==== Given entries

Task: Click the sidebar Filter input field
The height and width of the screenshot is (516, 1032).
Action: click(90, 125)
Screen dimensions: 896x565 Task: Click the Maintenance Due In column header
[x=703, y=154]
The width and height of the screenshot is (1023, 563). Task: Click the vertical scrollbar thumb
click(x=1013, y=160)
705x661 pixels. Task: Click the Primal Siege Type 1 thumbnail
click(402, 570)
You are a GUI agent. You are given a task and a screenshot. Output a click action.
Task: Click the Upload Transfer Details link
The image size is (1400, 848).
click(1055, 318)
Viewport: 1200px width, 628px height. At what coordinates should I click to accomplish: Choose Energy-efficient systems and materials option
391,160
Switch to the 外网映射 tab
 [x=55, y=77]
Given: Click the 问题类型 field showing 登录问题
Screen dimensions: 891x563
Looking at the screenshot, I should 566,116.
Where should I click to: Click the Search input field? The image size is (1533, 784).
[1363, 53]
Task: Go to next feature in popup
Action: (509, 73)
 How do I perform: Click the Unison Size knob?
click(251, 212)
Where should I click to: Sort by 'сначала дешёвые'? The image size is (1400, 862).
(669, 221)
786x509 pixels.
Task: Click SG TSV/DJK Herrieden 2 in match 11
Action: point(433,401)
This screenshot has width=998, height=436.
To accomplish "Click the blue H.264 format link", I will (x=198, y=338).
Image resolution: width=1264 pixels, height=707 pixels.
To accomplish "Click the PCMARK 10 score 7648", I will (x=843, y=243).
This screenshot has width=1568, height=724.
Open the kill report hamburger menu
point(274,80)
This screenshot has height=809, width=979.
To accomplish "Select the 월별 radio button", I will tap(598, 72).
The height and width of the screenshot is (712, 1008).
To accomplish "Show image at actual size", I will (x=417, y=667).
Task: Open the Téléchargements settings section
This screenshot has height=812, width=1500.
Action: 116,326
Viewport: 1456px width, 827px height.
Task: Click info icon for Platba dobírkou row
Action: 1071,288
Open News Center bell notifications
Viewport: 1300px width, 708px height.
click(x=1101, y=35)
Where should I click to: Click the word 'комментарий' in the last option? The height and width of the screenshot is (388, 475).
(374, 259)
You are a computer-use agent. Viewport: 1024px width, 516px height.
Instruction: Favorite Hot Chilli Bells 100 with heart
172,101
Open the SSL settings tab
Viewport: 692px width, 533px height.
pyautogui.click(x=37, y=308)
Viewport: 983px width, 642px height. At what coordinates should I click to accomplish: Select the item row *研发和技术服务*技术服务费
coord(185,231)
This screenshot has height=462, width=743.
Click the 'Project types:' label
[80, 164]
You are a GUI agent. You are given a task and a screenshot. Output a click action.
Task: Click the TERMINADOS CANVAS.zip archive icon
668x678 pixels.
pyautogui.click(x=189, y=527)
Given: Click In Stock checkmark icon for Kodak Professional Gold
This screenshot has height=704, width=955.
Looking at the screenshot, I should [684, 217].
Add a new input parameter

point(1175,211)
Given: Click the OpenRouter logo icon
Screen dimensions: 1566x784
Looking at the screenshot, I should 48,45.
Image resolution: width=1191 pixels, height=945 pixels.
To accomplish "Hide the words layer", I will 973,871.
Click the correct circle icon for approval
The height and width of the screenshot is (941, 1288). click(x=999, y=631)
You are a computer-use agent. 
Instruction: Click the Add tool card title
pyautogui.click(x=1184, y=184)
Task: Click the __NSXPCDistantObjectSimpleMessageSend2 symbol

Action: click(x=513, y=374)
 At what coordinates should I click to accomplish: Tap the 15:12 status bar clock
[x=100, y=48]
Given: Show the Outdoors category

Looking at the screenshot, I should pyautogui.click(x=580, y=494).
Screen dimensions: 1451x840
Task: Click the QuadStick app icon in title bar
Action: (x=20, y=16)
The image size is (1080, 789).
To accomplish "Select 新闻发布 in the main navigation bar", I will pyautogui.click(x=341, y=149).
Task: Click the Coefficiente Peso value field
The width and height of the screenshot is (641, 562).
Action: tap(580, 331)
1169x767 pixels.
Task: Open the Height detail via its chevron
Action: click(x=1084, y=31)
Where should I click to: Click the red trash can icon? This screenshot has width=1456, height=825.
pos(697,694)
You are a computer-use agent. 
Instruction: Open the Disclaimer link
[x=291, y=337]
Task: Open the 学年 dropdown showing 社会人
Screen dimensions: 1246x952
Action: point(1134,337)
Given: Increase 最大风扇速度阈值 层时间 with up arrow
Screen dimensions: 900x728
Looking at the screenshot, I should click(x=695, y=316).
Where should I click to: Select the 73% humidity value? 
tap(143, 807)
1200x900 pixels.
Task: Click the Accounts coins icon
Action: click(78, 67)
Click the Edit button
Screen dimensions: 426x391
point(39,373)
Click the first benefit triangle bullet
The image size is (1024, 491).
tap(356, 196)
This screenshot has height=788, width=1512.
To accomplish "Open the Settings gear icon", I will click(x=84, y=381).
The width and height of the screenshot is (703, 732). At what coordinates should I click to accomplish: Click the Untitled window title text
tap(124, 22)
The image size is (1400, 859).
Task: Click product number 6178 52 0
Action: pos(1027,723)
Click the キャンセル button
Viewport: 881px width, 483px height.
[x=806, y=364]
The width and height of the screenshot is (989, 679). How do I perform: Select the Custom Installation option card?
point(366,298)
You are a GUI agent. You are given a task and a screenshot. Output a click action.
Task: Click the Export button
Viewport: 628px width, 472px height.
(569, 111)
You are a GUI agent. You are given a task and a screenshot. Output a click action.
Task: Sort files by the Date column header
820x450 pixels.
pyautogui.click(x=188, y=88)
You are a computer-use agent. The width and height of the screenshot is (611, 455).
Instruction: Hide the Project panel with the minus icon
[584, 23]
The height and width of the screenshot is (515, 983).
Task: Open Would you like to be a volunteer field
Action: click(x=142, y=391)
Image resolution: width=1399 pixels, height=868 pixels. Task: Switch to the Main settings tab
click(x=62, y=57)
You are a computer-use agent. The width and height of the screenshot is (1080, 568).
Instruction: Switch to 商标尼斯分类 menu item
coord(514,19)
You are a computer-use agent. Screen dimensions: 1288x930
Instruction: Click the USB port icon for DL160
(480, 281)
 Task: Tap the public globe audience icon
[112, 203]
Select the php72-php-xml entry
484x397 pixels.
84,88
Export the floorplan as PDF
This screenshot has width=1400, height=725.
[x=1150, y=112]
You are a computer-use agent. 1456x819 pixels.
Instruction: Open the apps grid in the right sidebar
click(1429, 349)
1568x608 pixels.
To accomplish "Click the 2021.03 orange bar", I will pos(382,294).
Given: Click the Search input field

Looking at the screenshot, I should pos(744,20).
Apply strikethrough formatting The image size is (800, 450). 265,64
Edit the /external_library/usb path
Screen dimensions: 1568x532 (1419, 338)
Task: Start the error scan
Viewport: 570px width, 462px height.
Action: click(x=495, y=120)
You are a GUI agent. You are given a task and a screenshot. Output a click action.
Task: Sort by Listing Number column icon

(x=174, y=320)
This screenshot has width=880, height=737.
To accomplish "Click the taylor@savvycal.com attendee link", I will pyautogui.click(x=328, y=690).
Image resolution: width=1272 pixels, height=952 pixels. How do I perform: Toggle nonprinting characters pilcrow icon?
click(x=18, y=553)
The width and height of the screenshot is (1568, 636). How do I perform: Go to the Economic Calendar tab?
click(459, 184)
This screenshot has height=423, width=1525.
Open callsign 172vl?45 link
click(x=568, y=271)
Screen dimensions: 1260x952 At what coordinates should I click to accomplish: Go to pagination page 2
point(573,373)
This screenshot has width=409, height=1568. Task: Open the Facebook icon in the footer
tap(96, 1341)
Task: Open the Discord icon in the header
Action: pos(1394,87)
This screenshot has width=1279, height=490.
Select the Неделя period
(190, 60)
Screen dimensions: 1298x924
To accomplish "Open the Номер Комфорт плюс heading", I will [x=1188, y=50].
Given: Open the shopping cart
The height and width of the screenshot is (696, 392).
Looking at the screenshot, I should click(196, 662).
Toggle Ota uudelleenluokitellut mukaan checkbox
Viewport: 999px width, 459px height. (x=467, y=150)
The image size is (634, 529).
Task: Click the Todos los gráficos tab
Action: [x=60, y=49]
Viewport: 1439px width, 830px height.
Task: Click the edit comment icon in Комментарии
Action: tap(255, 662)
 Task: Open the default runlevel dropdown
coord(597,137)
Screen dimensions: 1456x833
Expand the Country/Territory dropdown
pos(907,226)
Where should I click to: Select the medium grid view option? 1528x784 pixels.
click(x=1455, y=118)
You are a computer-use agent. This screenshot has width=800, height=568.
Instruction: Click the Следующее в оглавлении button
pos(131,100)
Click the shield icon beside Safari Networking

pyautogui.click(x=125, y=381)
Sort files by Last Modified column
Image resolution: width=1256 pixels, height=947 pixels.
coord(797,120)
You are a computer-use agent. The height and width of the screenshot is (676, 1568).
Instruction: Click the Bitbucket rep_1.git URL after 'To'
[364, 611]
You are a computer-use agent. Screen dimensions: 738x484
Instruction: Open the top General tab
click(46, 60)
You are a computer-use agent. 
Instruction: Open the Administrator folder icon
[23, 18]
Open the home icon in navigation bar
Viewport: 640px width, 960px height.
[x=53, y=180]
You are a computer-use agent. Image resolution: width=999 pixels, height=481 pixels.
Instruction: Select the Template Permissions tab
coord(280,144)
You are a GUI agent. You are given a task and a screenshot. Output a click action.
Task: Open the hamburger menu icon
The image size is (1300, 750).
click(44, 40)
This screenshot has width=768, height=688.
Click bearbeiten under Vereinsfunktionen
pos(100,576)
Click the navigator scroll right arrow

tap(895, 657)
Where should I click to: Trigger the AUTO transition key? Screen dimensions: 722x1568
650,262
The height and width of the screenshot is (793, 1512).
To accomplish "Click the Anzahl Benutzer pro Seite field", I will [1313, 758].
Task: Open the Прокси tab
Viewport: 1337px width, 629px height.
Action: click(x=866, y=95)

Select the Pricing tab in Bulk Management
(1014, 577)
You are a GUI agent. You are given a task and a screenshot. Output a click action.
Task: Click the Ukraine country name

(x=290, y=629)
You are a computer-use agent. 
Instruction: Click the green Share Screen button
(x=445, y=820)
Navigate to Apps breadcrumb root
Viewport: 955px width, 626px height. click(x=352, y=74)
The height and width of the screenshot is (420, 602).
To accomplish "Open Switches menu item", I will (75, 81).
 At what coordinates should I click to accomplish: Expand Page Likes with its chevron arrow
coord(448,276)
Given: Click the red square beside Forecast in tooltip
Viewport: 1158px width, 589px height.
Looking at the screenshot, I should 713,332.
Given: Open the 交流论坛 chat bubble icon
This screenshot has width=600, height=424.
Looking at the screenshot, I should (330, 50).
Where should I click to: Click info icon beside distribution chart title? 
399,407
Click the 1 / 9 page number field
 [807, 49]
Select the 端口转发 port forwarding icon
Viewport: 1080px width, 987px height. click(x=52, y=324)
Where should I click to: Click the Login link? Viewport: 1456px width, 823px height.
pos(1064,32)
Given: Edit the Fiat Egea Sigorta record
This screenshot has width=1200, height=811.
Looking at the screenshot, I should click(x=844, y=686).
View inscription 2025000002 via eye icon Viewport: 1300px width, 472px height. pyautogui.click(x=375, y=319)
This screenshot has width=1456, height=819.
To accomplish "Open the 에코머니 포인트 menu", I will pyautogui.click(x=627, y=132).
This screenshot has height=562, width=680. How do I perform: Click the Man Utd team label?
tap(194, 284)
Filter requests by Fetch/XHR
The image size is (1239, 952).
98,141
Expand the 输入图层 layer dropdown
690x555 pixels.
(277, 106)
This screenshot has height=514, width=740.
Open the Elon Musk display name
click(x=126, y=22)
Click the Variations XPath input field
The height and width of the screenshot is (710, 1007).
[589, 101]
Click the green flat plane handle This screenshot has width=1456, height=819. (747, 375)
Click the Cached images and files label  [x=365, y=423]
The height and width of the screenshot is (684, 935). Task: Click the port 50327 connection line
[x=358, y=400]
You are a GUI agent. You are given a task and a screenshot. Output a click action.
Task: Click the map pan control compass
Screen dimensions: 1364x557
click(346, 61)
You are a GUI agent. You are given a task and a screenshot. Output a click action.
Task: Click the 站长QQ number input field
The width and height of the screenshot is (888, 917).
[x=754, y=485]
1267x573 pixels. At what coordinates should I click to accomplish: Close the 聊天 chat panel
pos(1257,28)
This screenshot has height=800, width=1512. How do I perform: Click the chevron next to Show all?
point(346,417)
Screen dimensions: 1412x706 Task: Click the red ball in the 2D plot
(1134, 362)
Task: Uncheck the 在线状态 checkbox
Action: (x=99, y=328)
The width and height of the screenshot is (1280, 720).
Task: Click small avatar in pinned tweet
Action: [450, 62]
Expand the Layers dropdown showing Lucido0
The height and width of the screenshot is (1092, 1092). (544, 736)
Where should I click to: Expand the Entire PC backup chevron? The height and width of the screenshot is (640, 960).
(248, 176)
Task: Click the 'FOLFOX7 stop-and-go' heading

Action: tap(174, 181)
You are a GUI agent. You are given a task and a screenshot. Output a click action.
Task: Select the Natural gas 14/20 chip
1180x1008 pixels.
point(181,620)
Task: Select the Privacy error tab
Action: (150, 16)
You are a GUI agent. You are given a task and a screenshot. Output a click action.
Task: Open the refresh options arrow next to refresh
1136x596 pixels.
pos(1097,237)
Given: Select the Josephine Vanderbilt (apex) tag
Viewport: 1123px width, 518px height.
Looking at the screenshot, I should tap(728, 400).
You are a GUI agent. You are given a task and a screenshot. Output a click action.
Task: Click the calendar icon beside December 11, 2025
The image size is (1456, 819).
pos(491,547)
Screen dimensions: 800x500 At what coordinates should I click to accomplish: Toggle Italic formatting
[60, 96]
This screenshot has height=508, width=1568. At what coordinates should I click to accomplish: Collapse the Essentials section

========

* _Problem to work on_:
Copy the lines exactly as they stand, from the start of the rows through the line containing "click(402, 570)", with both ends included.

* _Exercise solution_:
Task: Click the sidebar Filter input field
The height and width of the screenshot is (516, 1032).
Action: click(90, 125)
Screen dimensions: 896x565 Task: Click the Maintenance Due In column header
[x=703, y=154]
The width and height of the screenshot is (1023, 563). Task: Click the vertical scrollbar thumb
click(x=1013, y=160)
705x661 pixels. Task: Click the Primal Siege Type 1 thumbnail
click(402, 570)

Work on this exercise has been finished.